EXERCISE TASKS →
1. Answer these questions from the passage on patent and trademark litigation:
(a) Courts in which country held the company liable for letting advertisers select trademarked terms as keywords?
(b) In what year was the trademark policy in the U.S. and Canada revised?
(c) What might adverse results in the U.S. trademark lawsuits compel?
2. Carry on the passage on patent and trademark litigation from the point where it stops.

GIVEN TEXT →

──────────

From time to time, we receive notice letters from patent holders alleging that certain of our products and services infringe their patent rights. Some of these have resulted in litigation against us. Companies have also filed trademark infringement and related claims against us over the display of ads in response to user queries that include trademark terms.
The outcomes of these lawsuits have differed from jurisdiction to jurisdiction. Courts in France have held us liable for allowing advertisers to select certain trademarked terms as keywords. We are appealing those decisions. We were also subject to two lawsuits in Germany on similar matters where the courts held that we are not liable for the actions of our advertisers prior to notification of trademark rights. We are litigating or have recently litigated similar issues in other cases in the U.S., France, Germany, Israel, Italy and Austria.
In order to provide users with more useful ads, in 2004 we revised our trademark policy in the U.S. and Canada. Under our revised policy, we no longer disable ads due to selection by our advertisers of trademarks as
keyword triggers for the ads. We are currently defending this policy in trademark infringement lawsuits in the United States. Defending these lawsuits is consuming time and resources. Adverse results in these lawsuits may result in, or even compel, a change in this practice which could result in a loss of revenue for us, which could harm our business.

──────────

DATA SECTION →
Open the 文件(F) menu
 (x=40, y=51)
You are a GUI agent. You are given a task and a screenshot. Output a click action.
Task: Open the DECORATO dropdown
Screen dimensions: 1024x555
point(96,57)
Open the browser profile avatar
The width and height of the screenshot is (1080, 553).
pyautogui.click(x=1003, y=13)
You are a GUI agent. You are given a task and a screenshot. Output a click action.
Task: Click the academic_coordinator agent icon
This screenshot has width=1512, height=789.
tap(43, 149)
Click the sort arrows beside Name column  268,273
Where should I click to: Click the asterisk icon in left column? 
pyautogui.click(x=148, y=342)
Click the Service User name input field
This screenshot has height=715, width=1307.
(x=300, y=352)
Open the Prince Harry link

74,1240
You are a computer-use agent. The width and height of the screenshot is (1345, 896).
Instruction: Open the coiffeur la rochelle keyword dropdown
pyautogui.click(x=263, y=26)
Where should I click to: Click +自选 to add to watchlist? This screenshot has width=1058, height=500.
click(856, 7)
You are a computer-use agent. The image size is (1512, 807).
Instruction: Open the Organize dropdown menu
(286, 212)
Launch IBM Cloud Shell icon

──────────

TASK ANSWERS →
1.
(a) France.
(b) 2004.
(c) A change in the practice of not disabling ads when advertisers select trademarks as keyword triggers.

2.
Certain entities have also filed copyright claims against us, alleging that features of certain of our products, including Google Web Search, Google News, Google Image Search, and Google Book Search, infringe their rights. Adverse results in these lawsuits may include awards of damages and may also result in, or even compel, a change in our business practices, which could result in a loss of revenue for us or otherwise harm our business. In addition, generally speaking, any time that we have a product or service that links to or hosts material in which others allege to own copyrights, we face the risk of being sued for copyright infringement or related claims. Because these products and services comprise the majority of our products and services, the risk of potential harm from such lawsuits is substantial.
Expansion into international markets is important to our long-term success, and our inexperience in the operation of our business outside the U.S. increases the risk that our international expansion efforts will not be successful.
We opened our first office outside the U.S. in 2001 and have only limited experience with operations outside the U.S. Expansion into international markets requires management attention and resources. In addition, we face the following additional risks associated with our expansion outside the U.S.:
These risks could harm our international expansion efforts, which would in turn harm our business and operating results.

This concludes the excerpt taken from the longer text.